Immunoglobulin G signaling activates lysosome/phagosome docking

An important role of IgG antibodies in the defense against microbial infections is to promote the ingestion and killing of microbes by phagocytes. Here, we developed in vivo and in vitro approaches to ask whether opsonization of particles with IgG enhances intracellular targeting of lysosomes to phagosomes. To eliminate the effect of IgG on the ingestion process, cells were exposed to latex beads at 15–20°C, which allows engulfment of both IgG-coated and uncoated beads but prevents the fusion of lysosomes with phagosomes. Upon shifting the temperature to 37°C, phagosomes containing IgG beads matured significantly faster into phagolysosomes as judged by colocalization with lysosomal markers. The IgG effect was independent of other particle-associated antigens or serum factors. Lysosome/phagosome attachment was also quantified biochemically with a cytosol-dependent scintillation proximity assay. Interactions were enhanced significantly in reactions containing cytosol from mouse macrophages that had been exposed to IgG-coated beads, indicating that IgG signaling modulates the cytosolic-targeting machinery. Similar results were obtained with cytosol from primary human monocytes, human U-937 histiocytic lymphoma cells and from Chinese hamster ovary (CHO) cells transfected with a human IgG (Fcγ) receptor. IgG-induced activation is shown to affect the actin-dependent tethering/docking stage of the targeting process and to proceed through a pathway involving protein kinase C. These results provide a rare example of an extracellular signal controlling membrane targeting on the level of tethering and docking. We propose that this pathway contributes to the role of antibodies in the protection against microbial infections.

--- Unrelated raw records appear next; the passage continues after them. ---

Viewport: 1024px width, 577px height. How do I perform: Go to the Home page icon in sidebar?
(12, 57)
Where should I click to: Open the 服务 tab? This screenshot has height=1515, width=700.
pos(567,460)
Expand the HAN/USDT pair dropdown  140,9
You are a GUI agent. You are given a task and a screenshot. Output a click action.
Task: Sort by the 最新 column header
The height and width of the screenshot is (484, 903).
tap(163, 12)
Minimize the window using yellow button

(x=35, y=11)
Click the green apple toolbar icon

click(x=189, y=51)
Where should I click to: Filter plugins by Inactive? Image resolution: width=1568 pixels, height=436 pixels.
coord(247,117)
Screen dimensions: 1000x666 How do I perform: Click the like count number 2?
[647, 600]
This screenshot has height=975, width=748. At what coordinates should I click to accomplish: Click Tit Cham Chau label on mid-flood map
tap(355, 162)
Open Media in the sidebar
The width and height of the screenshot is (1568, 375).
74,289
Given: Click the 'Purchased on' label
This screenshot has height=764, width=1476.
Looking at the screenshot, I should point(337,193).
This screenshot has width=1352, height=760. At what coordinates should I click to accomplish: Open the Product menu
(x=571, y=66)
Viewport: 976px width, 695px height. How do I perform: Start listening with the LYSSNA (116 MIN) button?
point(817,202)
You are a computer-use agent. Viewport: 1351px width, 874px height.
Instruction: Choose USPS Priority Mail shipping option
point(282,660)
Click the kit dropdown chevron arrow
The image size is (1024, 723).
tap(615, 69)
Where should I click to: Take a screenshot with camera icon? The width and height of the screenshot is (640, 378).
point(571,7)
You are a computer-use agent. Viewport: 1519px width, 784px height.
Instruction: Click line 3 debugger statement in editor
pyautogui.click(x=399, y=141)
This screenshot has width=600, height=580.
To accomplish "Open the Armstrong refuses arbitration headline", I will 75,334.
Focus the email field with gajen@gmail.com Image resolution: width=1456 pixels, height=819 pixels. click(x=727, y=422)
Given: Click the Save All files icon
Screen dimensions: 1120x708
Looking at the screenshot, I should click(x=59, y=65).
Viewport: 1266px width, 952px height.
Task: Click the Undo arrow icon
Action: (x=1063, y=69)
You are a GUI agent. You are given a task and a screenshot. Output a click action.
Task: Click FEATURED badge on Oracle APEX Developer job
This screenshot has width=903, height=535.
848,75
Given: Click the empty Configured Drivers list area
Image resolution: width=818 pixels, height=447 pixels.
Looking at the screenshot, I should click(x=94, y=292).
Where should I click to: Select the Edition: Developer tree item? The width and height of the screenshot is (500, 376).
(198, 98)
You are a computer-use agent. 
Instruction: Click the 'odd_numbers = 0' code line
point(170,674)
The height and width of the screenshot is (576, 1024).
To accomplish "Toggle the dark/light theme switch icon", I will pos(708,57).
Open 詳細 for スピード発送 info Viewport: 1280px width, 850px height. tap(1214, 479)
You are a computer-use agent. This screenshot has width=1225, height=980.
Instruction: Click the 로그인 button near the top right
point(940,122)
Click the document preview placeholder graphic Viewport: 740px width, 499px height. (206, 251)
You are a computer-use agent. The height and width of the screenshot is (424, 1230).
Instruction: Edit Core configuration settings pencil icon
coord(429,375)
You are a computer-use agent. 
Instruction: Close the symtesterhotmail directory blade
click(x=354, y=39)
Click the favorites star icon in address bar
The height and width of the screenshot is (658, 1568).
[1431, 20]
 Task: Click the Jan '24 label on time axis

Studying Phagocytosis by Live-Cell Scintillation Proximity Assay

Phagocytosis of microorganisms, senescent cells, apoptotic bodies, and effete tissue material is an important process in host defense and tissue homeostasis. A method is described to measure, in living macrophages, the kinetics of particle engulfment and lysosome/phagosome targeting. Plasma membranes or lysosomes are labeled with tritiated lipids, followed by exposure of cells to scintillant microbeads. Because of the short range of tritium beta-particles, geometric factors, and the confinement of lipids to membranes, scintillation can only be elicited by tracer molecules in membranes immediately vicinal to the scintillant. When the plasma membrane.is labeled with [(3)H]cholesterol, a signal is produced on bead-cell contact and engulfment and then reaches steady state within 45 min. When lysosomes are labeled with nonhydrolyzable [(3)H]cholesterol oleyl ether, scintillation requires intracellular lysosome/phagosome attachment or fusion, and steady state is attained only after several hours. The live-cell scintillation proximity approach is useful for examining the effects of pharmacological and genetic manipulations on particle uptake and on lysosome/phagosome targeting.